=== ABOUT THIS EXERCISE ===
If a line in the records below holds the string "Task", count it; give only the total.

=== MATERIALS PROVIDED ===
--- --- ---
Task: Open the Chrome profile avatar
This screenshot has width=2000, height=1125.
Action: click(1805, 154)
--- --- ---
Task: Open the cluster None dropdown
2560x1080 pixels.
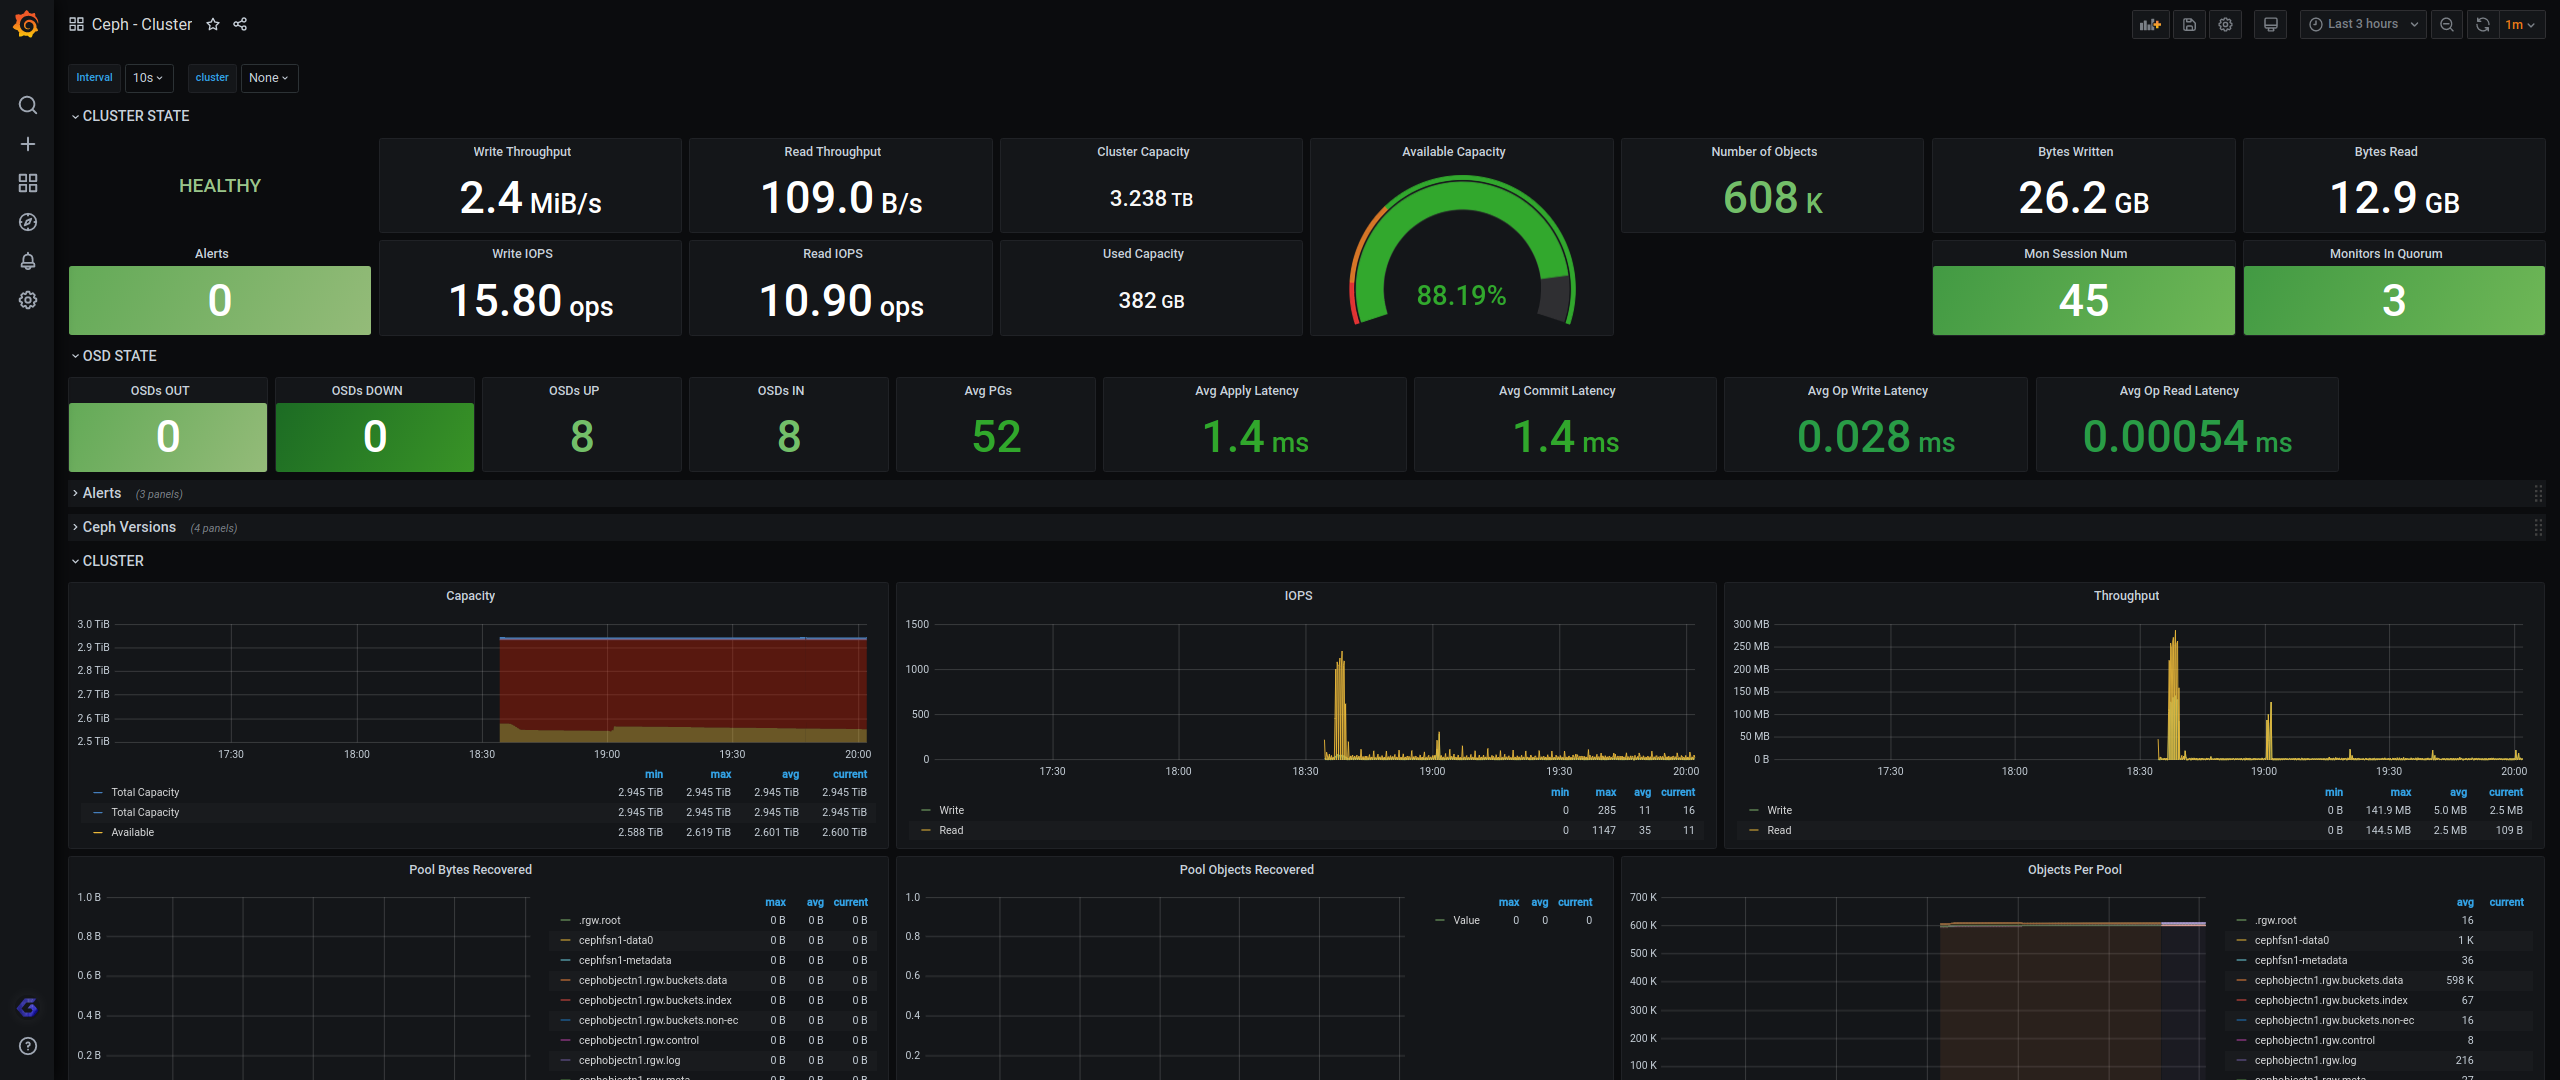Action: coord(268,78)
--- --- ---
=== RESPONSE FOR THIS EXERCISE ===
2